We would like to thank our colleagues Sophie Boutillier (University of the Littoral Opal Coast), Thierry Burger-Helmchen (University of Strasbourg), Vanessa Casadella (University of Picardie), Joëlle Forest (National Institution of Applied Sciences, Lyon), Michaël Laviolette (University of Lyon), Laure Morel (University of Lorraine), Francesco Schiavone (Parthenope University of Naples), Bérangère Szostak (University of Lorraine) and Corinne Tanguy (AgroSup-Dijon) for their contribution to the conception of this book.
We express our gratitude to our colleague Laurent Adatto for his contribution to the finalization of this important project.
Finally, it is important to mention the contribution of our colleague Blandine Laperche, President of the Research Network on Innovation, to the realization of this project. We express our gratitude and best wishes to her.
Introduction written by Dimitri UZUNIDIS and Fedoua KASMI.
1
Economy – Innovation Economics and the Dynamics of Interactions
1.1. Introduction
Capitalism cannot and will never be stationary, Schumpeter once said. In a process of “creative destruction”, the technologies of the present become obsolete, while innovations emerge and feed new economic cycles. Economic history (Braudel 1979) clearly shows new combinations of production factors: products, production processes, sources of raw materials and semi-finished products, organization of work and markets. In short, innovations have fueled economic growth. Since the 18th century, a number of economists, such as A. Smith, J.B. Say, D. Ricardo, T.R. Malthus, K. Marx, etc., have provided the conceptual bases on which the economic theories of innovation have been developed.
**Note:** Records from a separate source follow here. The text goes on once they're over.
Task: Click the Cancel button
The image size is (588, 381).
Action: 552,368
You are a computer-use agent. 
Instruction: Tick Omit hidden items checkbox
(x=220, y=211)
Innovation economics was born in the wake of the industrial economy, in the aftermath of World War II. The neoclassical approach first considered technical progress as an exogenous phenomenon, a residue of the production function in models of economic growth (Solow 1956, 1957), and the economists were mainly interested in its effects on the economy, especially on employment. But the recognition of its role in economic growth and evolution, in the wake of the work of J.A. Schumpeter, led them to study in greater detail the mechanisms of its genesis, at the micro, meso and macro levels.